AKİT MENÜ

Siyaset

Sinsi bir ur gibi büyüdüler

Cumhurbaşkanı Erdoğan, paralel yapının TÜBİTAK içerisinde sinsi bir ur gibi büyüdüğünü belirterek, “Bunların yaptıkları vatana ve bilim camiasına yönelik ihanettir, ahlaksızlıktır” dedi.

Güncelleme Tarihi:

AKİT / ANKARA - Cumhurbaşkanı Recep Tayyip Erdoğan, “Türkiye paralel yapı ile olan mücadelesini kazanmıştır. Bu özgürlük mücadelesiydi, önemli bir engeldi” dedi. Erdoğan, Cumhurbaşkanlığı Sarayı’nda düzenlenen TÜBİTAK 2014 Yılı Bilim, Özel ve Teşvik Ödülleri töreninde yaptığı konuşmada, paralel yapıyla olan mücadelede Türkiye’nin büyük bir engeli aştığının altını çizerek, “Türkiye, paralel yapıyla olan mücadelesini kazanmıştır, Allah’ın izniyle kazanmaya devam ediyor. Bu bir özgürlük mücadelesiydi ve önümüzde önemli bir engeldi, şimdi bu açığa çıktı. Bu engelin aşılmasıyla siyasetin, ekonominin, dış politika ve toplumsal hayatın yanında eğitimin ve bilimin önü daha da açılmıştır, açılmaya devam edecektir” dedi.

SİNSİCE TÜBİTAK’I SARDILAR

Paralel yapının TÜBİTAK içinde birçok hain plan yaptığını hatırlatan Cumhurbaşkanı Erdoğan, “Bir gizli yapı sinsice TÜBİTAK’ın içinde büyüdü, adeta bir ur gibi gizlice bünyeyi sardı, bünyeye hakim oldu ve başka gayelere hizmet etmeye başladı. Bilim üretmesini, bilimi teşvik etmesini beklediğimiz TÜBİTAK, kendi ülkesinin cumhurbaşkanını, başbakanını, Genelkurmay Başkanını, bakanlarını dinlemek gibi uluslararası istihbarat servislerine hizmet vermek gibi haince bir planın ne yazık ki zemini oldu” dedi.

BUNLARDA SADECE İHANET DEĞİL AHLÂKSIZLIK DA VAR

Paralel yapının kriptolu telefonları bile ahlaksızca dinlediğini belirten Erdoğan, “ (Kriptolu telefon ürettik) diyorlar.
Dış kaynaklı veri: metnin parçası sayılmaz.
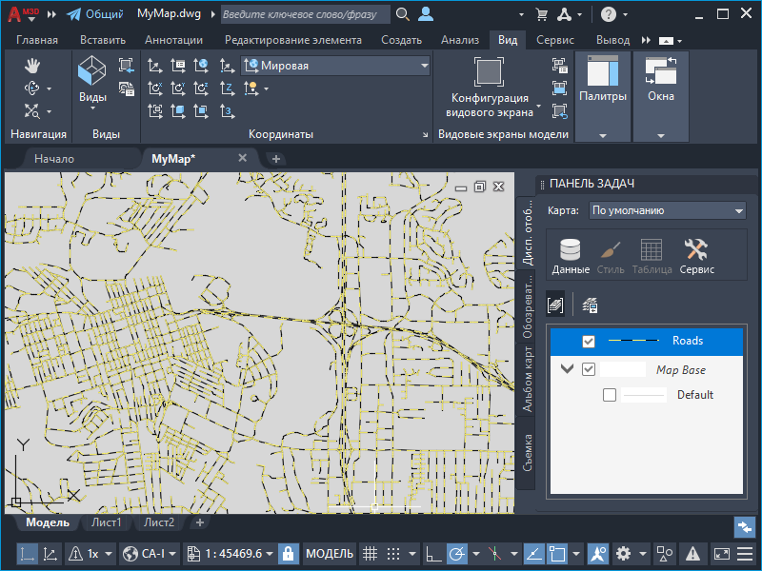
Task: Open the Сервис tools icon
Action: (696, 255)
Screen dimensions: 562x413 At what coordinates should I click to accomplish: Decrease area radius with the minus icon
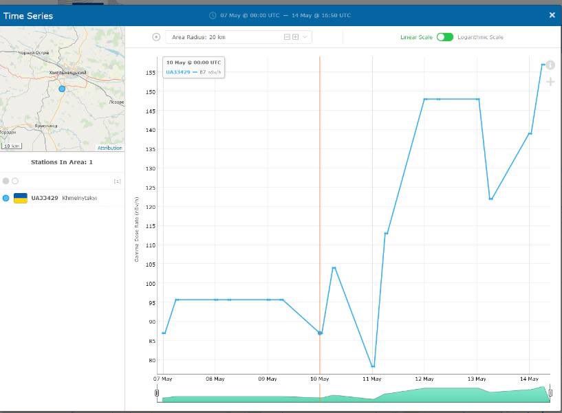(x=287, y=37)
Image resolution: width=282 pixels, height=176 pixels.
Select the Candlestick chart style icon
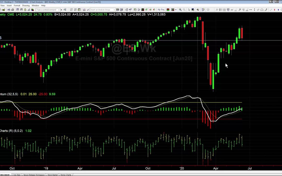150,9
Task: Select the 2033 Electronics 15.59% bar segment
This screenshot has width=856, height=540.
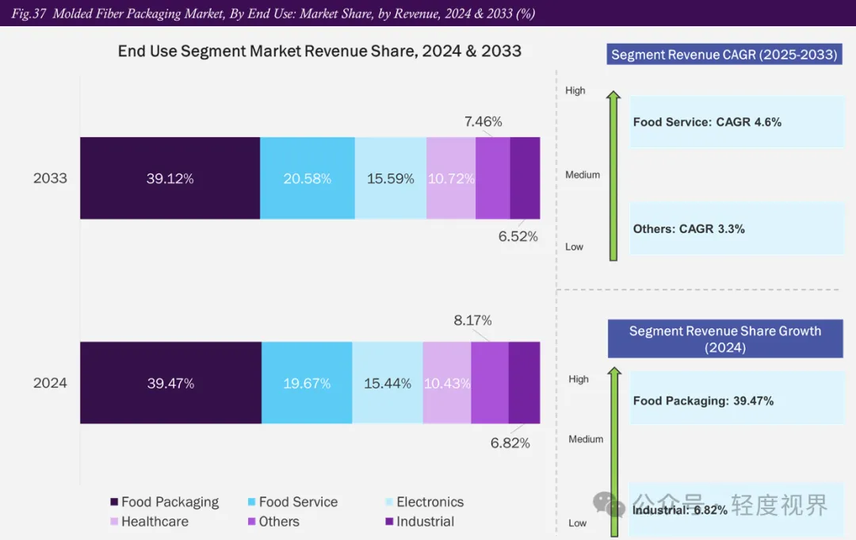Action: coord(390,178)
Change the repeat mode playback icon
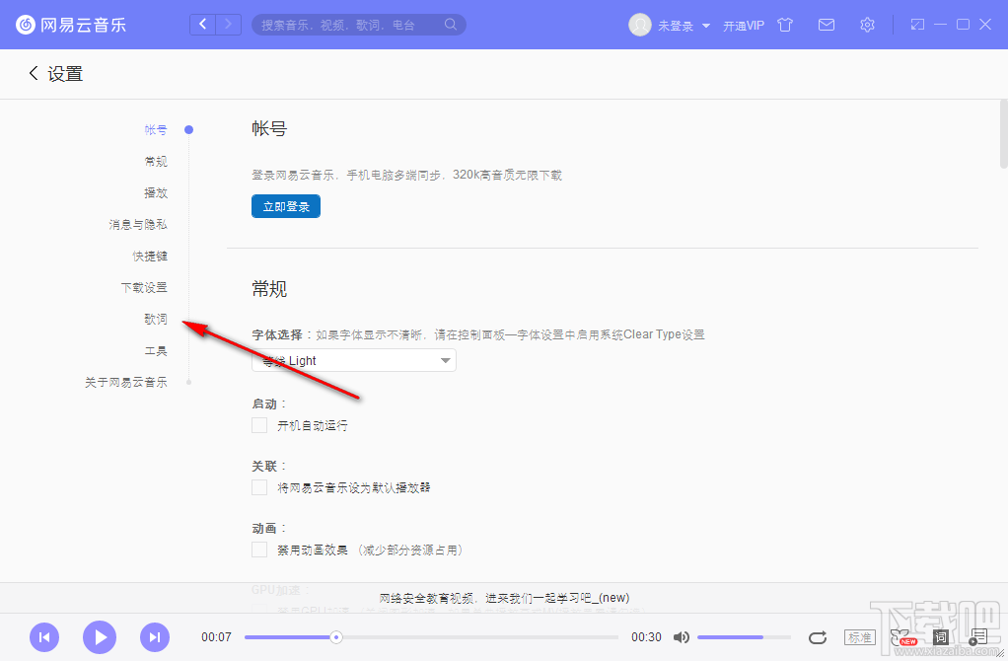Image resolution: width=1008 pixels, height=661 pixels. click(x=818, y=637)
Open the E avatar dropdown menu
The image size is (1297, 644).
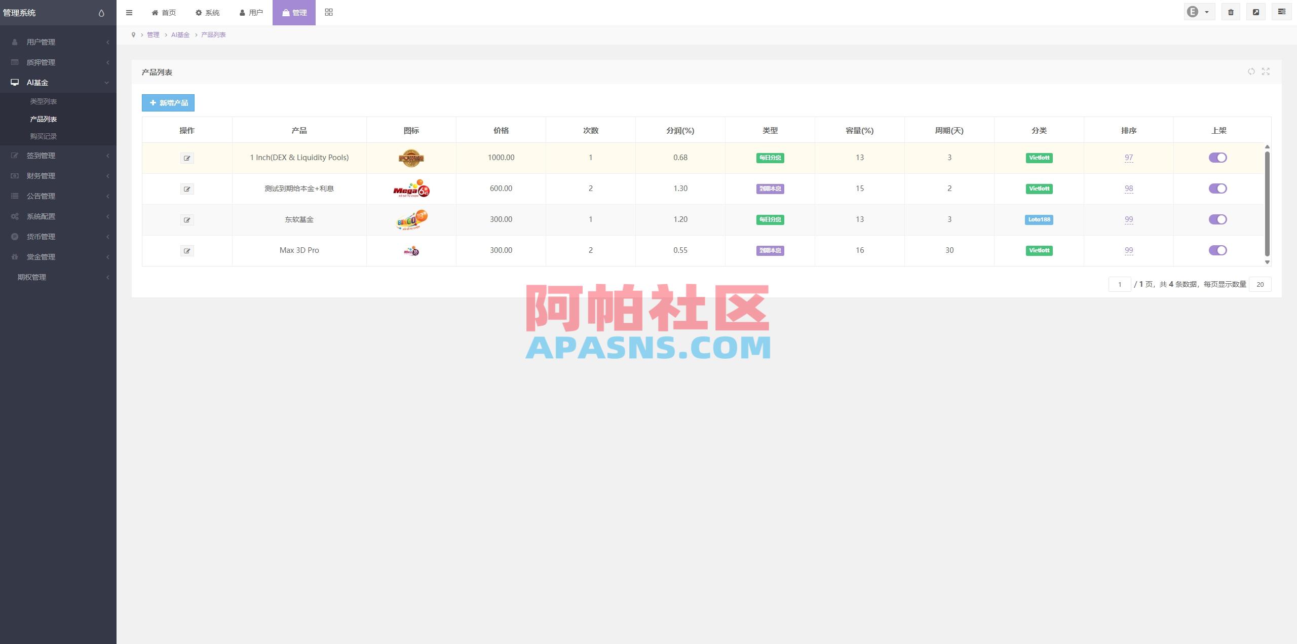(1198, 11)
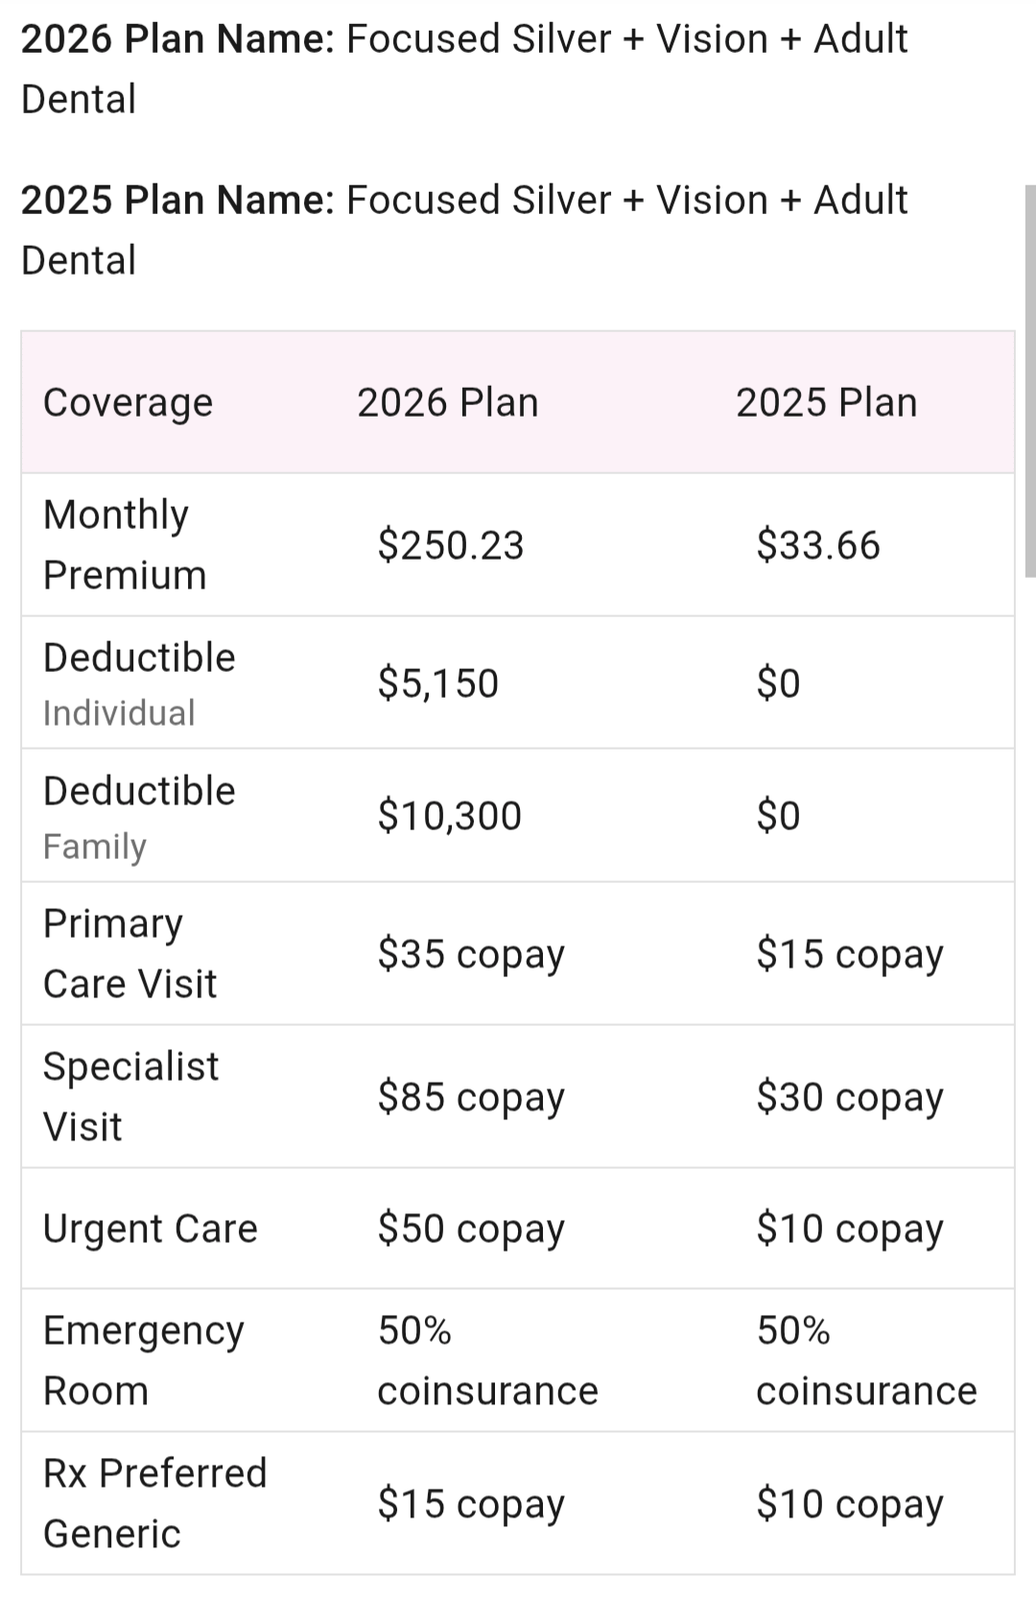
Task: Select the $5,150 individual deductible value
Action: (437, 683)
Bunu devletin üst düzey yöneticilerine veriyorlar ve sonra ellerindeki şifrelerle bu telefonları dinleyip, bir yerlere servis ediyorlar. Burada sadece ihanet yok, burada aynı zamanda çok ciddi bir ahlâksızlık da var. Ayrıca burada sadece kendi vatanına ihanet, kendi milletine ahlâksızlık değil bilime ihanet, tüm bilim camiasına yönelik ahlâksızlık da var” ifadelerini kullandı.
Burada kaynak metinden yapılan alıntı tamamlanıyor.